Rachida Dati face à ses juges. L’ancienne ministre de la Justice et de la Culture comparaît à partir de ce mercredi devant le tribunal correctionnel de Paris dans l’affaire des 900 000 euros perçus auprès d’une société liée à l’alliance Renault-Nissan lorsqu’elle était députée européenne. Poursuivie notamment pour corruption passive, elle conteste les accusations et affirme avoir été rémunérée pour un véritable travail d’avocate.
900 000 euros au cœur du dossier
L’affaire porte sur une convention d’honoraires signée en octobre 2009 entre Rachida Dati et RNBV, société néerlandaise chargée de piloter l’alliance Renault-Nissan, alors dirigée par Carlos Ghosn. Le contrat prévoyait une rémunération annuelle de 300 000 euros hors taxes.
Le Parquet national financier soupçonne cette convention d’avoir servi à dissimuler un travail destiné à défendre les intérêts de Renault au Parlement européen, où Rachida Dati siégeait à l’époque. L’accusation s’interroge notamment sur les traces jugées « singulièrement limitées » du travail juridique effectué au regard des sommes versées et retient également trois questions parlementaires concernant le secteur automobile ainsi que certaines prises de position favorables au constructeur.
Rachida Dati rejette cette lecture. Ses avocats assurent qu’elle a travaillé « exclusivement comme avocate » pour RNBV et qualifient la thèse d’un trafic d’influence au Parlement européen de « construction intellectuelle artificielle de l’accusation ». L’ancienne ministre affirme notamment avoir travaillé sur des dossiers concernant le Maroc, l’Algérie, la Turquie et l’Iran.

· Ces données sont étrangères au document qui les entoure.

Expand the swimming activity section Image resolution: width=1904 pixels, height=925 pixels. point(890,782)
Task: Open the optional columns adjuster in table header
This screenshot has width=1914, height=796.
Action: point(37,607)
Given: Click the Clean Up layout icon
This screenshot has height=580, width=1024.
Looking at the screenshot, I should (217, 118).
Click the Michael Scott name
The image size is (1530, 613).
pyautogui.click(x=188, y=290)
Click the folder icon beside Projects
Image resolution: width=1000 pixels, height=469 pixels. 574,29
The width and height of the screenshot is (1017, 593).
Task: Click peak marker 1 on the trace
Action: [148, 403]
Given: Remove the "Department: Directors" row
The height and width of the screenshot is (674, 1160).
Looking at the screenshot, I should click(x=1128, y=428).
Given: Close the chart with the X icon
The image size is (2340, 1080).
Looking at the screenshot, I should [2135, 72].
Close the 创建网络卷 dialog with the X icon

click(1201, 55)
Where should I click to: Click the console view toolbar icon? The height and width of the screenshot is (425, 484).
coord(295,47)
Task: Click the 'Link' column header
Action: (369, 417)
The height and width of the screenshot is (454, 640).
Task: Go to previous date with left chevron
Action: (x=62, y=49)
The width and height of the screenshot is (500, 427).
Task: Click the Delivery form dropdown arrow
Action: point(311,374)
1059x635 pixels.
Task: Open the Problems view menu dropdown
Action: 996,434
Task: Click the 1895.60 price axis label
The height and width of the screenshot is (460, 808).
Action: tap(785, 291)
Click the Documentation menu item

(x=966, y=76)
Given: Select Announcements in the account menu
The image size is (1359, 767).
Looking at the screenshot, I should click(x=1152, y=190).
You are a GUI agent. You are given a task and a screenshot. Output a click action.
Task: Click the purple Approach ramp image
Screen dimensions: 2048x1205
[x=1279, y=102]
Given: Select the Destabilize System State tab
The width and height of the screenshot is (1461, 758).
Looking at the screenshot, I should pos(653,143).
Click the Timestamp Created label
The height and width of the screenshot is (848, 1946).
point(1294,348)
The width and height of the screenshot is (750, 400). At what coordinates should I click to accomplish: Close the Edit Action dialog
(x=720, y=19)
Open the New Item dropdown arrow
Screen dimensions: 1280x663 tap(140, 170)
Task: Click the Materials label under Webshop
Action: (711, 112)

Jusqu’à dix ans de prison et cinq ans d’inéligibilité
Carlos Ghosn est également jugé dans cette affaire mais ne devrait pas être physiquement présent à Paris. Installé au Liban depuis sa fuite du Japon, l’ancien patron de Renault-Nissan a demandé le report du procès, contestant les conditions dans lesquelles il a été convoqué. Il se dit toutefois disposé à comparaître par visioconférence depuis Beyrouth et conteste lui aussi les faits reprochés.
Pour Rachida Dati, l’enjeu reste également politique. Elle encourt jusqu’à dix ans d’emprisonnement pour corruption passive, 450 000 euros d’amende pour recel ainsi qu’une peine pouvant atteindre cinq ans d’inéligibilité. Une éventuelle condamnation pourrait donc affecter son mandat de maire du 7e arrondissement de Paris.
Le calendrier est d’autant plus sensible que Rachida Dati a récemment demandé sa réintégration dans la magistrature, qu’elle avait quittée il y a plus de vingt ans. Le Conseil supérieur de la magistrature doit examiner son dossier au plus tôt à la fin du mois de septembre ou au début du mois d’octobre. Cette demande a suscité les critiques d’un collectif d’avocats et de magistrats, qui redoute son impact sur la confiance dans l’indépendance de la justice. La procédure pénale qui s’ouvre ce mercredi devra, elle, déterminer si les 900 000 euros correspondaient bien à des prestations juridiques, comme l’affirme Rachida Dati, ou à des activités prohibées de défense des intérêts de Renault au Parlement européen, comme le soutient l’accusation.